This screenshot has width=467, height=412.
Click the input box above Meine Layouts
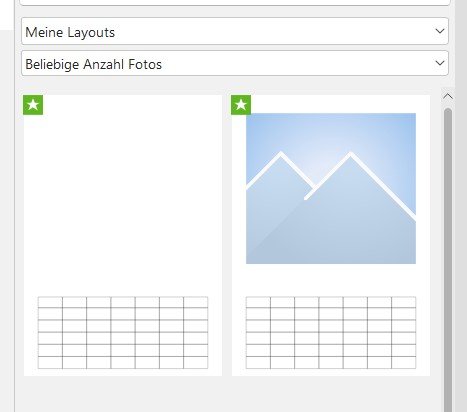click(235, 3)
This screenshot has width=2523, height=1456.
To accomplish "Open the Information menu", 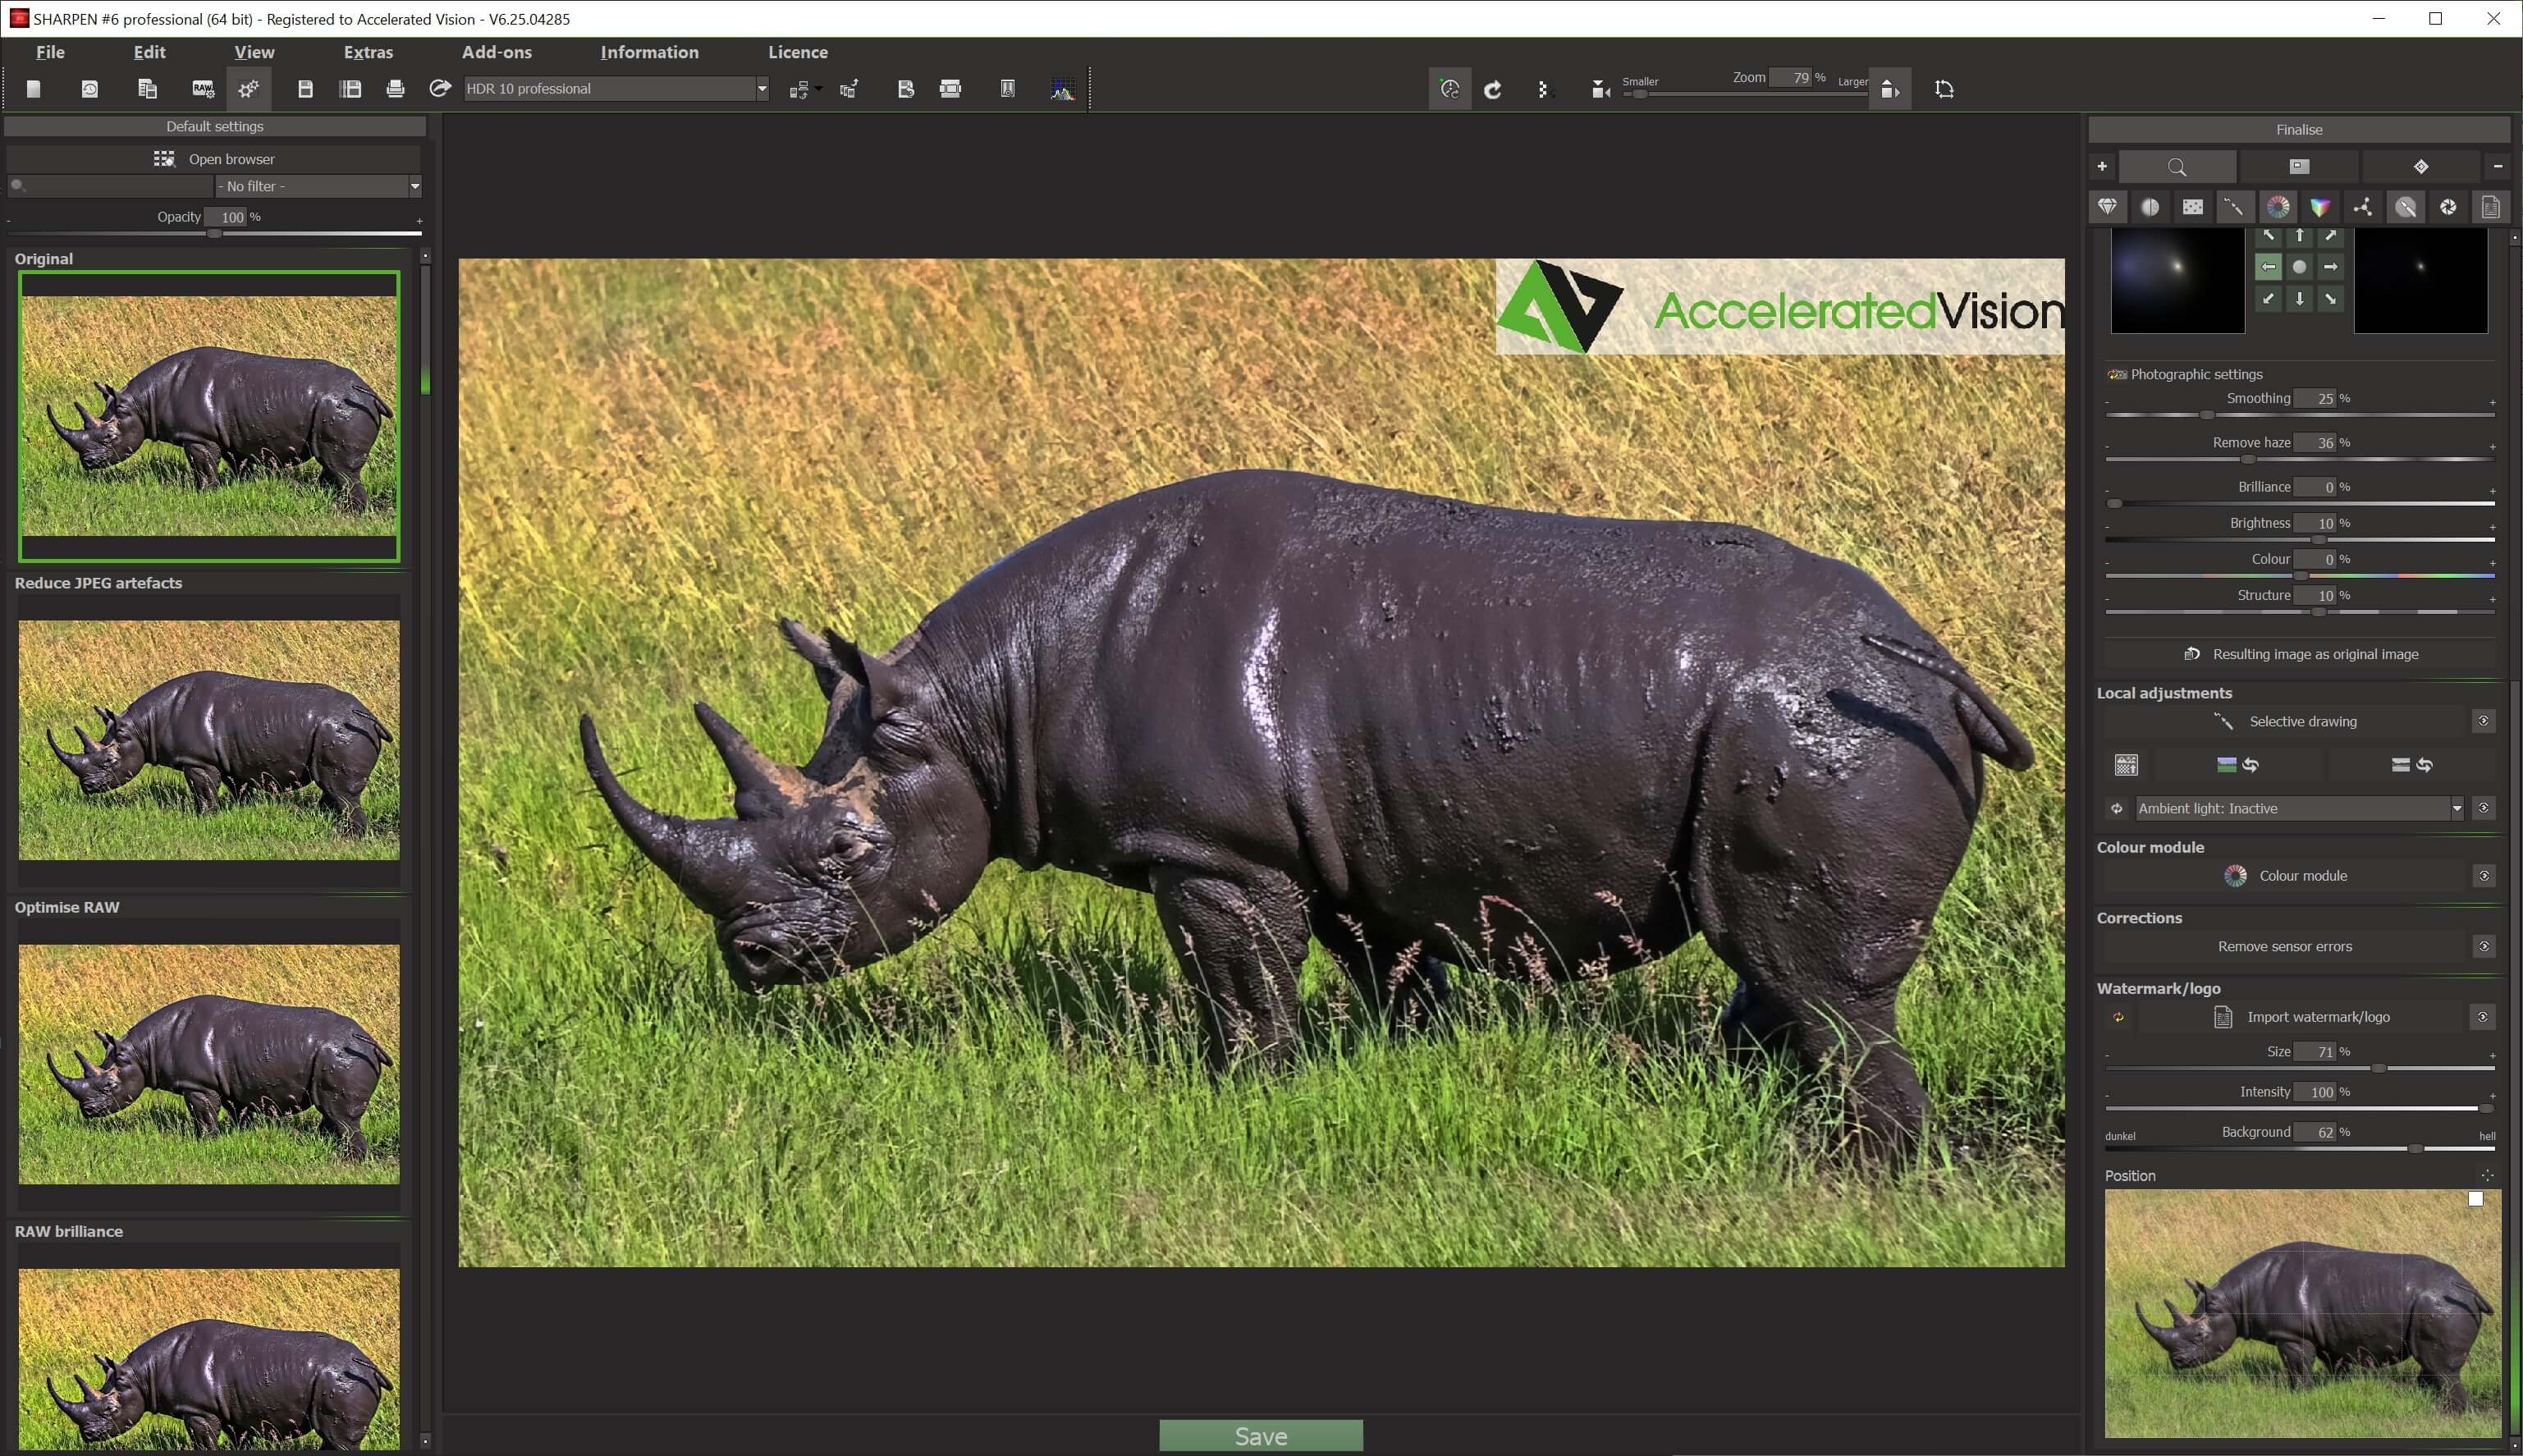I will (649, 52).
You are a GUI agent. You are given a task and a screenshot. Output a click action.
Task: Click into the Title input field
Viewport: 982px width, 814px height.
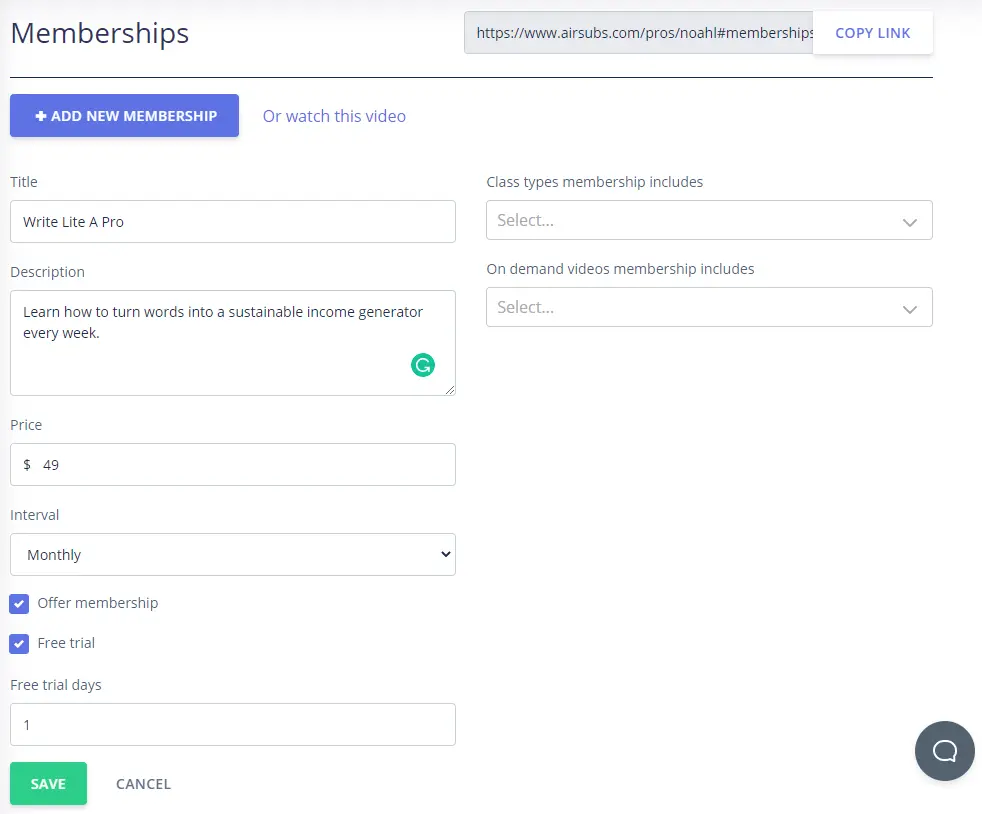pyautogui.click(x=232, y=222)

### 任务要求
找出上面数据中含有字符串“height”的每一行，并把这些行逐一抄写下来。匹配时区分大小写。

### 正确答案
This screenshot has width=467, height=412.
This screenshot has width=2523, height=1456.
Viewport: 982px width, 814px height.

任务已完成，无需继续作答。